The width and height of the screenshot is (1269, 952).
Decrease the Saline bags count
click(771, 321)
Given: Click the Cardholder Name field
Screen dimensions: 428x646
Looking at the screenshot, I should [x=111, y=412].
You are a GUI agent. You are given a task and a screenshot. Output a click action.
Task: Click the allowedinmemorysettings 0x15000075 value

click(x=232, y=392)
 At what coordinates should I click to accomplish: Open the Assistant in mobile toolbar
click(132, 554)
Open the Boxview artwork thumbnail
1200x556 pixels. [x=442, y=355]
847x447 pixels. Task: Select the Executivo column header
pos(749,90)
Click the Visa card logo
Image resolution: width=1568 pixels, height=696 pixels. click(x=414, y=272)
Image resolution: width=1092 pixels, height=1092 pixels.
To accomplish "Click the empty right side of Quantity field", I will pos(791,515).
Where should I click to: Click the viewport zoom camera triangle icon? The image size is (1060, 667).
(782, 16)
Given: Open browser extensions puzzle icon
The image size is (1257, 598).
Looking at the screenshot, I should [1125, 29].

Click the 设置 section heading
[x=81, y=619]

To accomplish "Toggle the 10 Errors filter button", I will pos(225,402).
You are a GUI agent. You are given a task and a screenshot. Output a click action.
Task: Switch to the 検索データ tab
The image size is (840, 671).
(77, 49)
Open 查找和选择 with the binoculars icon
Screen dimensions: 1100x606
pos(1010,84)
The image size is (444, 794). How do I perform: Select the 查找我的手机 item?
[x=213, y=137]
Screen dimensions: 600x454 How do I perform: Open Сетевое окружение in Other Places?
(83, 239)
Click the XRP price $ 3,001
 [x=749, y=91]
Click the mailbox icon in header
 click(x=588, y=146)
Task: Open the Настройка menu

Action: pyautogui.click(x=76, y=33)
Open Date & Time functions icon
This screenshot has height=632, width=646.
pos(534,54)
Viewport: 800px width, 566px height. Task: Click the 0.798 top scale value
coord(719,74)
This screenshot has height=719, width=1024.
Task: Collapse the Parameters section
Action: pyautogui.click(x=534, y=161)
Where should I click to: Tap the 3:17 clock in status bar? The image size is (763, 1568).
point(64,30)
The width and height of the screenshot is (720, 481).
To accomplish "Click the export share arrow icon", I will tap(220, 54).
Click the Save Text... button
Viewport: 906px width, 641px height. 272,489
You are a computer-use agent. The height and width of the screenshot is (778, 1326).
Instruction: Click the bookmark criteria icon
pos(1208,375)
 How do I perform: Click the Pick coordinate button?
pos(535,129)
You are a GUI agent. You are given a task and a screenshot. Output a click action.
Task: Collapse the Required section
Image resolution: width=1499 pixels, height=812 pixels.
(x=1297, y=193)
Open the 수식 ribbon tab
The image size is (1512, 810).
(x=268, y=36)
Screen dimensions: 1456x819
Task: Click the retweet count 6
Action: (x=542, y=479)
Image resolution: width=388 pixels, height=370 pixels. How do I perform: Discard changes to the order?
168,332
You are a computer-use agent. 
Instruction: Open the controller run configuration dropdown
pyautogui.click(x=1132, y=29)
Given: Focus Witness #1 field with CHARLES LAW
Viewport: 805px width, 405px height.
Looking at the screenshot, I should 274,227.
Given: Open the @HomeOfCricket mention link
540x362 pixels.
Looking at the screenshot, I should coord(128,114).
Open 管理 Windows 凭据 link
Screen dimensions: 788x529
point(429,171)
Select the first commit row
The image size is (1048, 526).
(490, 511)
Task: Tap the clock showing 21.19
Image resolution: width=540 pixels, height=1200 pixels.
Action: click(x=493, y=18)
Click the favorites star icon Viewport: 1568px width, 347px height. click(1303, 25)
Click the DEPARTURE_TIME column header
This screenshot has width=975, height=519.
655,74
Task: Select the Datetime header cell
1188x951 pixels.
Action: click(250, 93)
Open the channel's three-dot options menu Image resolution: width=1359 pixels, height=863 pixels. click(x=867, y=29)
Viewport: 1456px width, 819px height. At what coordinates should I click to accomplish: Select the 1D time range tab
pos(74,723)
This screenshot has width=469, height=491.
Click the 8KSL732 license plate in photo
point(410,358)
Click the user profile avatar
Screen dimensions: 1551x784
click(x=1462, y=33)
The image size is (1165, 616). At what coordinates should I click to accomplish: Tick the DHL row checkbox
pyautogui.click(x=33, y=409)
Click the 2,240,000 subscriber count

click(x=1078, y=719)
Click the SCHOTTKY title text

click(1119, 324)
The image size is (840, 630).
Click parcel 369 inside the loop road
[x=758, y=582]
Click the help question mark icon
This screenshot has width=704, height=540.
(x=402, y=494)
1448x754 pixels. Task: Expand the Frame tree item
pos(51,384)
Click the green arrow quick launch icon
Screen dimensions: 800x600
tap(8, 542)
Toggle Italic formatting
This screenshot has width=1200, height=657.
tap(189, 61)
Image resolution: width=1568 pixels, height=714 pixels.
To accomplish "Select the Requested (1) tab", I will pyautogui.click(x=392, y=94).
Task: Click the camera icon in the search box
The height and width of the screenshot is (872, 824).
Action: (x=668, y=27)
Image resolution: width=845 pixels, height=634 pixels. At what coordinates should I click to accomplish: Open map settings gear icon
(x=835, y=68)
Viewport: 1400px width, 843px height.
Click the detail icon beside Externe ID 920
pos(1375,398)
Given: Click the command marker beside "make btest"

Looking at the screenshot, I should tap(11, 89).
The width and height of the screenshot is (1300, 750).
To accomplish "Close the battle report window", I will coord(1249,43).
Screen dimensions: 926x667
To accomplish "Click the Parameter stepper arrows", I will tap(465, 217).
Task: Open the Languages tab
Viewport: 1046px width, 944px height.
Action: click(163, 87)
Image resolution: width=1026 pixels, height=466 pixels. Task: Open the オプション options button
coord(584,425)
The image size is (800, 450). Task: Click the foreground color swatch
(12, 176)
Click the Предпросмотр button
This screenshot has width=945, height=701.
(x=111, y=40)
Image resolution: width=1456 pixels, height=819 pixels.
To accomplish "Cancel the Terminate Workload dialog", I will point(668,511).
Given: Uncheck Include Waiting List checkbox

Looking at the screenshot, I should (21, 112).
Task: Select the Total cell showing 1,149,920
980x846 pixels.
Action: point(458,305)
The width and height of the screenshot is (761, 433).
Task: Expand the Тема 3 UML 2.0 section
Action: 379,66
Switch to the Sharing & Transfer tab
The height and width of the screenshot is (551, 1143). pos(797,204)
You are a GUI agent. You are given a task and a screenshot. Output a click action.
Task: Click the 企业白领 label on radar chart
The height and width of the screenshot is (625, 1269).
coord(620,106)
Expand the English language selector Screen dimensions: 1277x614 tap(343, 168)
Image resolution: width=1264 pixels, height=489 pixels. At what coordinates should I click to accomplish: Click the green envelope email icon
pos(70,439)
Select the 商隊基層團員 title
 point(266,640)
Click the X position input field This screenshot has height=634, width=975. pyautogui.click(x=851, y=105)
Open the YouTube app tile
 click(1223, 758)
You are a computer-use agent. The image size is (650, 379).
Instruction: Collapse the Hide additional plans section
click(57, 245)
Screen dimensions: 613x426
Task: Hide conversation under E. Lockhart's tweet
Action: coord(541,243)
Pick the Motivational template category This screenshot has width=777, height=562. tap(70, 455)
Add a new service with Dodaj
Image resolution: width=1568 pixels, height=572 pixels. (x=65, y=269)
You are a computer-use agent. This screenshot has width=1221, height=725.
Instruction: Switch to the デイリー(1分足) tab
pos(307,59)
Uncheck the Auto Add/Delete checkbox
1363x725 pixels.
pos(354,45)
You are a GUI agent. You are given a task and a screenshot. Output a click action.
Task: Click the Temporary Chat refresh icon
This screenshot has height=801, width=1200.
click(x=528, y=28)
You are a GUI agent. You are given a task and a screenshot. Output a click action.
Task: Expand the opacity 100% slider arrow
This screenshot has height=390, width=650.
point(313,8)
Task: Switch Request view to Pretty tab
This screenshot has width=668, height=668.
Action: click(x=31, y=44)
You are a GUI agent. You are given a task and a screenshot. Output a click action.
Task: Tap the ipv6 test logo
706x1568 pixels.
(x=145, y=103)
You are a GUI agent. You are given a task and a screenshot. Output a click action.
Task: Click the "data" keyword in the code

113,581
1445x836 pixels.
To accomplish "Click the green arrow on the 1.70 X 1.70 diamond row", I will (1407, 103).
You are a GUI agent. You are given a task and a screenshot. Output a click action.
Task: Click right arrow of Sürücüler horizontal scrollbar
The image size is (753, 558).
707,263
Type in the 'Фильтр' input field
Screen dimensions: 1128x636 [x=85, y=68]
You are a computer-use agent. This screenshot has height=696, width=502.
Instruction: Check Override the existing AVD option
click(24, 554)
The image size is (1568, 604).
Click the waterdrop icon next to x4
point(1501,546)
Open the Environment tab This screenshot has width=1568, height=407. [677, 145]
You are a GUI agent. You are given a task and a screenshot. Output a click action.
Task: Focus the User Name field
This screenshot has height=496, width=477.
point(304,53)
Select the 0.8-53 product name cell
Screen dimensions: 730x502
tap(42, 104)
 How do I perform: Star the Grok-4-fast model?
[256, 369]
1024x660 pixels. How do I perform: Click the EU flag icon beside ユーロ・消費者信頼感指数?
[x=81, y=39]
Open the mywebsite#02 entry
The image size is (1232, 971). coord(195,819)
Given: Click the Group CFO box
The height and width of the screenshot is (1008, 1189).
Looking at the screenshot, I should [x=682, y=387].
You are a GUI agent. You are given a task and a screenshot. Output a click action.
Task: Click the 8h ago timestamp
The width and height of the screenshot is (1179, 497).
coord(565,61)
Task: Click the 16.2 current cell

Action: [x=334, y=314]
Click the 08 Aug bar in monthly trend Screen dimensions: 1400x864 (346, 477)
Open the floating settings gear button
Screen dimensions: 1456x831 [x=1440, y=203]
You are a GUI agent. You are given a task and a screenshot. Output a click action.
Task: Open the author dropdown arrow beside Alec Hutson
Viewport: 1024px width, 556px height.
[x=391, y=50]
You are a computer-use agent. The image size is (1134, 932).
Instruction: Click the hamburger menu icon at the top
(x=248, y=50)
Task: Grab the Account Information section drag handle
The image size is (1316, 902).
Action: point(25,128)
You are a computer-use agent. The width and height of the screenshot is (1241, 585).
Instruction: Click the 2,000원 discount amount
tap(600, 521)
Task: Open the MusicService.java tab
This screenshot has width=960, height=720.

-*-*-

Every line above from the line with "540x362 pixels." to the line with "Open the channel's", inclusive, must be returned exactly; no other line belongs in the reply.

■ Task response
540x362 pixels.
Looking at the screenshot, I should coord(128,114).
Open 管理 Windows 凭据 link
Screen dimensions: 788x529
point(429,171)
Select the first commit row
The image size is (1048, 526).
(490, 511)
Task: Tap the clock showing 21.19
Image resolution: width=540 pixels, height=1200 pixels.
Action: click(x=493, y=18)
Click the favorites star icon Viewport: 1568px width, 347px height. click(1303, 25)
Click the DEPARTURE_TIME column header
This screenshot has width=975, height=519.
655,74
Task: Select the Datetime header cell
1188x951 pixels.
Action: click(250, 93)
Open the channel's three-dot options menu Image resolution: width=1359 pixels, height=863 pixels. click(x=867, y=29)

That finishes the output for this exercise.